9 Die Revision legt weder dar, welche konkreten Erhebungen das Verwaltungsgericht im vorliegenden Fall zum Privatleben des „Beschwerdeführers“ hätte durchführen müssen, noch über welche konkreten Integrationsmerkmale der Revisionswerber verfügt, welche die Interessenabwägung des Verwaltungsgerichts unvertretbar gemacht hätten.
10 Mit der im Zulässigkeitsvorbringen u.a. weiters aufgestellten Behauptung, der Revisionswerber habe in seinem Herkunftsland keine Kontaktpersonen, entfernt sich die Revision zudem von dem vom Verwaltungsgericht festgestellten Sachverhalt, wonach der Revisionswerber in Nigeria noch über familiäre Anbindungen in Form seiner verheirateten Schwestern sowie mehrerer Onkel und Tanten verfügt (vgl. zum Nichtvorliegen einer Rechtsfrage grundsätzlicher Bedeutung, wenn sich das Zulässigkeitsvorbringen vom festgestellten Sachverhalt entfernt, etwa VwGH 4.10.2022, Ra 2022/17/0151, mwN), wogegen sich der Revisionswerber auch nicht ausdrücklich wendet.

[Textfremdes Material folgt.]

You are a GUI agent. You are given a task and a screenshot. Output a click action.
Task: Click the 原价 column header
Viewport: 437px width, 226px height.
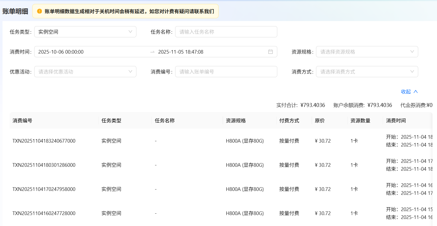pos(319,120)
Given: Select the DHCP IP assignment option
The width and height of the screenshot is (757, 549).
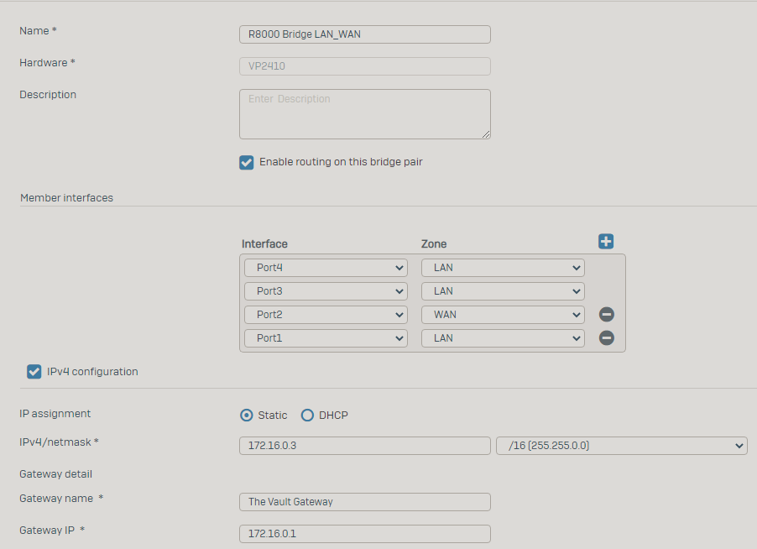Looking at the screenshot, I should 307,416.
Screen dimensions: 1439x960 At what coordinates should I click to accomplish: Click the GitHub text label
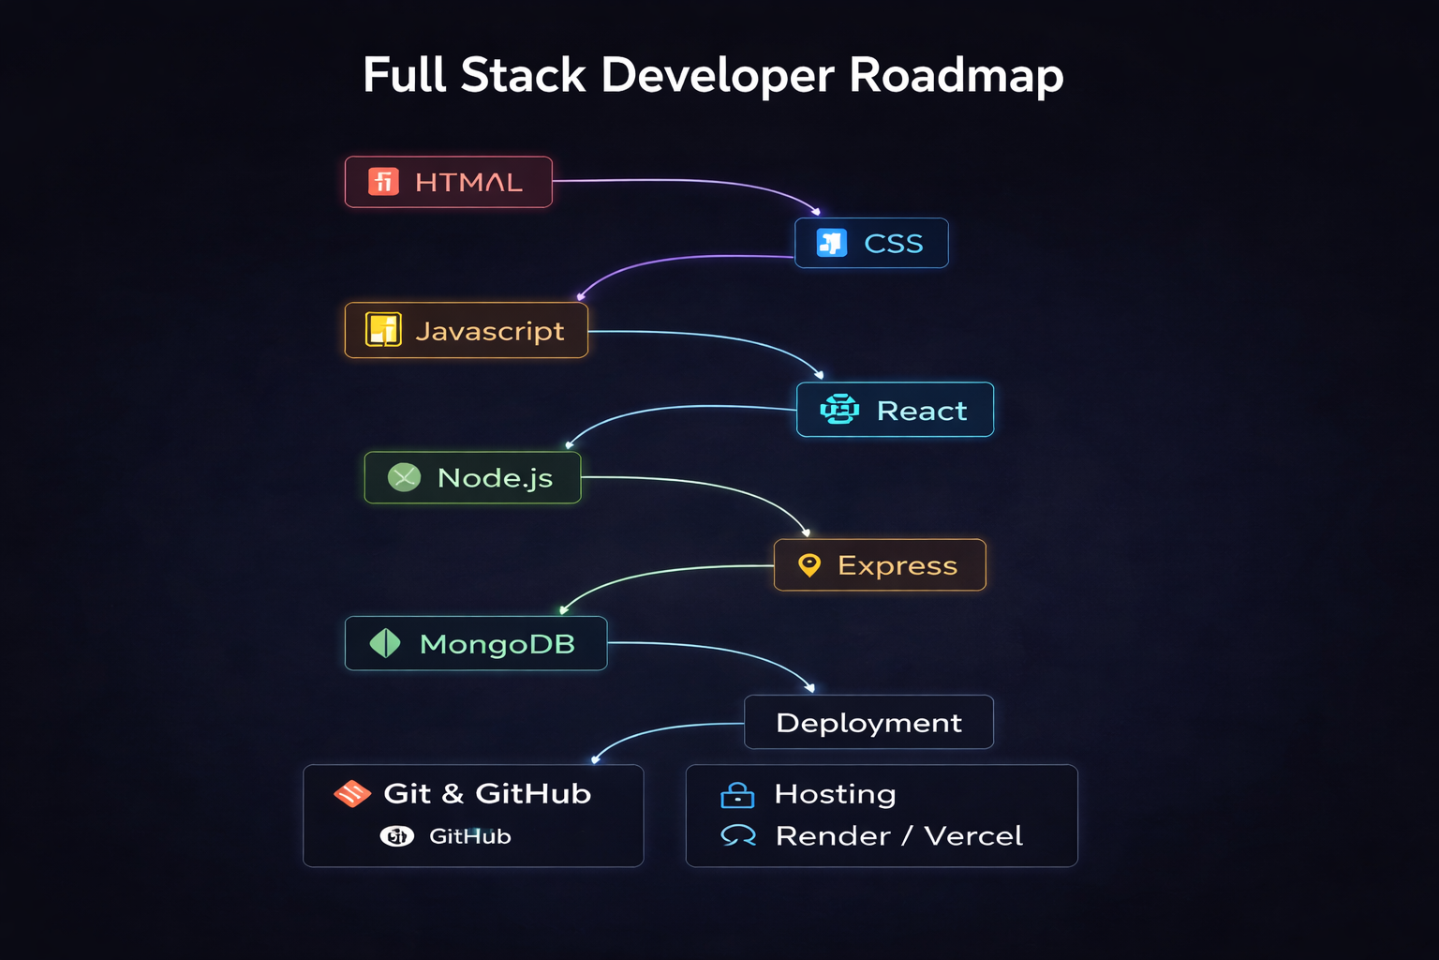(470, 836)
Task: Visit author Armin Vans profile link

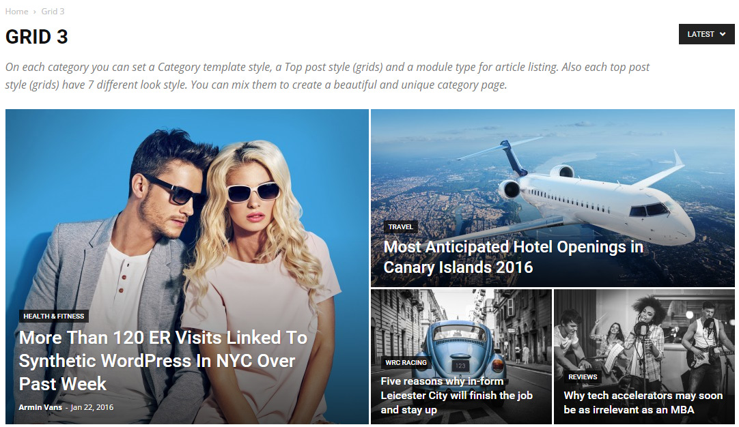Action: click(40, 407)
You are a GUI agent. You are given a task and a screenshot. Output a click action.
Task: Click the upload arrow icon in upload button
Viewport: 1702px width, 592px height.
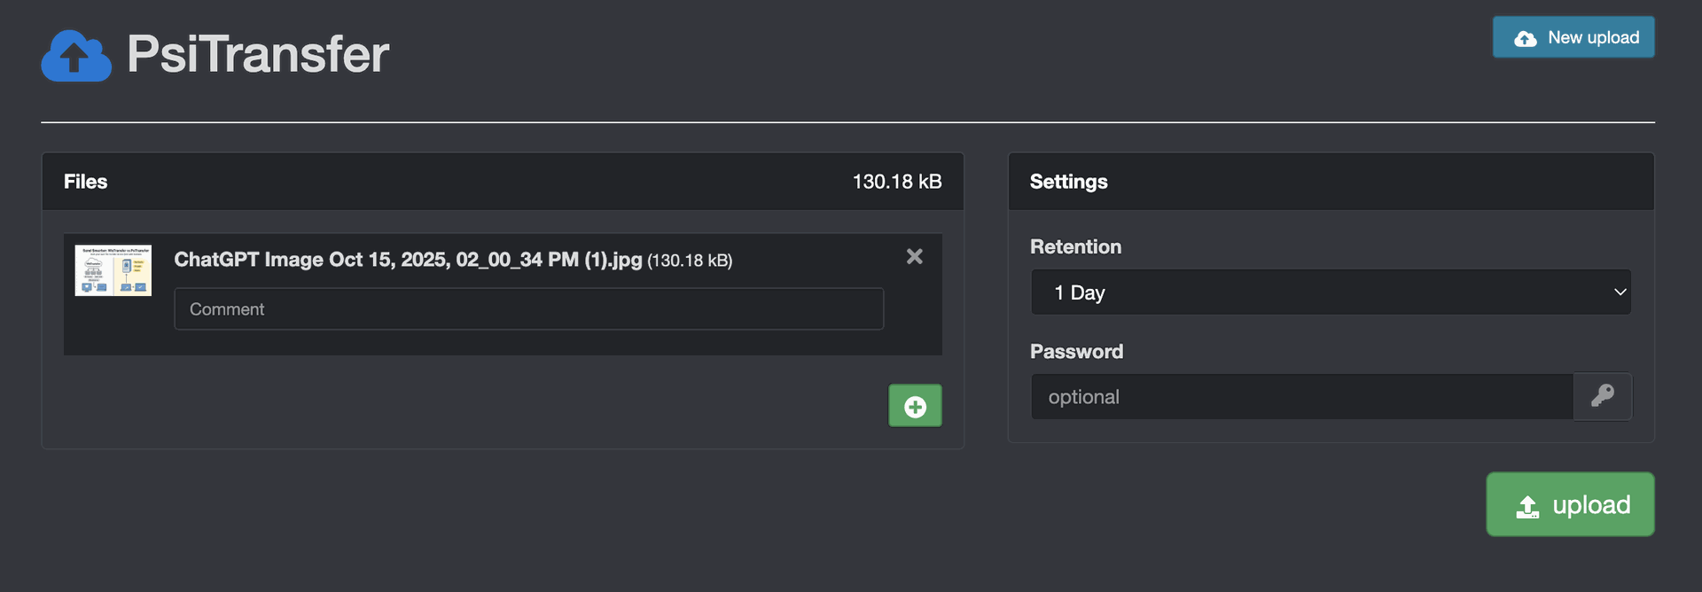tap(1527, 506)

11 In der Revision werden keine Rechtsfragen aufgeworfen, denen im Sinne des Art. 133 Abs. 4 B VG grundsätzliche Bedeutung zukäme. Die Revision war daher gemäß § 34 Abs. 1 VwGG zurückzuweisen. Bei diesem Ergebnis erübrigte sich die Durchführung eines Verbesserungsverfahrens im Hinblick auf das Fehlen eines Revisionspunktes (vgl. VwGH 1.9.2022, Ra 2022/09/0090, mwN).